Segment Start: AVAILABLE RECORDS
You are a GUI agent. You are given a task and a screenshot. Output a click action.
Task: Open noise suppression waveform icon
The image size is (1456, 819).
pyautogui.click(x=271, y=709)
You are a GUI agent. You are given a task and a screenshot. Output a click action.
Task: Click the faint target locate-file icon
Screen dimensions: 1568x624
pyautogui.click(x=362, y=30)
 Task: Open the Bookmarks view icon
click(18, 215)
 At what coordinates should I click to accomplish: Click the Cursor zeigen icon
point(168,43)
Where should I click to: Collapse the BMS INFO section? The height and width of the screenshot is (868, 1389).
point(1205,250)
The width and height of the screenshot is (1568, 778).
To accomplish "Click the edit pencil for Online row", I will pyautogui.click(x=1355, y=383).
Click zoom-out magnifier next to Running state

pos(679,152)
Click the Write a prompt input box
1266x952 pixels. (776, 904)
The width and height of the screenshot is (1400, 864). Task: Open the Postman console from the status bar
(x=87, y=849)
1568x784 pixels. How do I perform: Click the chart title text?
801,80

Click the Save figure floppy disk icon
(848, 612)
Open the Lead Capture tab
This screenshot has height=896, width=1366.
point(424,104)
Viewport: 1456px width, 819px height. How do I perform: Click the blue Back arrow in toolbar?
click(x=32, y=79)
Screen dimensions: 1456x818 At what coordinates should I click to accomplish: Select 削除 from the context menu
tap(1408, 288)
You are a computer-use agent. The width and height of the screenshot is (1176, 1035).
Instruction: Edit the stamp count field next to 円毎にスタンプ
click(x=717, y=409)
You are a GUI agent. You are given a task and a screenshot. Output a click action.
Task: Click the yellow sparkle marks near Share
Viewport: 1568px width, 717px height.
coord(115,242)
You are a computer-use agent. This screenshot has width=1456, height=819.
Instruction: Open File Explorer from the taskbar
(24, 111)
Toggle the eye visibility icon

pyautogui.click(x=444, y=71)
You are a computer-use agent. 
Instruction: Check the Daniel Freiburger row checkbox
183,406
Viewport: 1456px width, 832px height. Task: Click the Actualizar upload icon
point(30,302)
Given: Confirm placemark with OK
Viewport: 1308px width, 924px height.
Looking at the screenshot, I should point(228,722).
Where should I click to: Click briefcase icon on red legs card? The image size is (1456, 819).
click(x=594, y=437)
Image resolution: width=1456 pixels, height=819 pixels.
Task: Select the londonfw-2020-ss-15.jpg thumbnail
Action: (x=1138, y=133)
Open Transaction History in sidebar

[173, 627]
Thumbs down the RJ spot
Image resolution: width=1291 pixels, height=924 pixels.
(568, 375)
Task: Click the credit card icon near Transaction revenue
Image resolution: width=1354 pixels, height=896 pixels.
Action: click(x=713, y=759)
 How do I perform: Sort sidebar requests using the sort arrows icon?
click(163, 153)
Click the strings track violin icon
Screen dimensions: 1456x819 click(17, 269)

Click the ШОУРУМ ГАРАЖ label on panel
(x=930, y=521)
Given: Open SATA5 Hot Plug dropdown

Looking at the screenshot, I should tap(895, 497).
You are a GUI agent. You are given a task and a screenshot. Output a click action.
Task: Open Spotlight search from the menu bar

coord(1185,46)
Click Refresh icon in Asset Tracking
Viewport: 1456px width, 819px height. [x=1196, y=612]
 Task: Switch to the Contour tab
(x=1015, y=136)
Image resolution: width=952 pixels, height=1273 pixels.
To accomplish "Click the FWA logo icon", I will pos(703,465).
Segment End: AVAILABLE RECORDS
TASK DESCRIPTION: Only the lines from the one containing "Click Refresh icon in Asset Tracking" through the end of the entries above belong in the answer; repeat them exactly.

RESULT OF THE EXERCISE:
Click Refresh icon in Asset Tracking
Viewport: 1456px width, 819px height. [x=1196, y=612]
 Task: Switch to the Contour tab
(x=1015, y=136)
Image resolution: width=952 pixels, height=1273 pixels.
To accomplish "Click the FWA logo icon", I will pos(703,465).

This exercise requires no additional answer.